The court does not overlook the expression in the Congressional Act to the effect that the President may requisition "upon thé payment 'of compensation” etc. But the term “upon” in that context seems not to mean, “at or after”, but rather to propose the terms or consideration which shall support the taking. That interpretation preserves the pattern of the law upon the subject. And it is peculiarly appropriate where the property taken is personalty whose identification, enumeration and evaluation must frequently abide its actual reduction to possession by the condemning authority. The case is generally, though not always, quite different with real estate whose condition and value are notorious. Chattel property requisitioned may not be observable, much less subject to appraisal, until it is actually taken and examined. And that reflection is peculiarly appropriate in the present circumstances.

Finally, the appearing defendants contend that, the requisitions having been duly served, the title to the property designated therein has passed to an agency of the United States and the former title of the plaintiffs in it has been divested, and can not now support this action. The court considers that position to be well taken and to be a ground sufficient in itself to necessitate the ruling now announced.

The language of the requisition act supports that view. The provision for the determination of value is in respect of "any property requisitioned and taken", as of something accomplished and completed. Then it is clearly contemplated that some appreciable period of time must elapse between the service of the requisition and the final determination of the fair value of the property taken. Surely, it will not be contended that, pending that determination, the title shall either remain in the former owner or be in some dubious suspended status. And if not, then the instant of its passing should logically be when the requisition is served. But an even more persuasive intimation of the immediate transfer of title is gathered from the fact that in the same sentence of the Act and in the conjunctive, the President is empowered “to requisition such property * * * and' to dispose of such property in such manner as he may determine is necessary for the defense of the United States.” Now the absolute power of disposal, thus granted, may include, destruction, sale, exchange and simple use, along, perhaps, with other possible employments. And all of them are consistent — and consistent only — with the enjoyment of full title by the disposing authority.

And the theory of the immediate passage of title is supported by authority. United States v. Stein, D.C., 48 F.2d 626; Brooks-Scanlon Corp. v.
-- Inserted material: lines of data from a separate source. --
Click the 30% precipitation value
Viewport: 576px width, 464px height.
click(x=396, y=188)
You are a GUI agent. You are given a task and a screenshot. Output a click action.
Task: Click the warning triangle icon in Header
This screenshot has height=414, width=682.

United States, 265 U.S. 106, 44 S.Ct. 471, 68 L.Ed. 934. In the related field of Eminent Domain the issue has clearly been decided and it is there held that upon the filing by the United States under Title 40 U.S.C.A. § 258a of the Declaration of Taking and the deposit of the estimated fair compensation, (which, let it be noted, may be far less than the actual value of the property taken and the just compensation ultimately determined) the title to the property taken vests eo instanti in the United States, and in its stead, the former owner has the right to just compensation for it; the extent and amount of which are determinable in the ensuing action. United States v. Certain Parcels of Land in Prince George’s County, Md., D.C.Md., 40 F.Supp. 436.

The court has thus given full consideration to the several contentions of the plaintiffs. It finds none of them sufficient to support their claim to preliminary injunctive relief.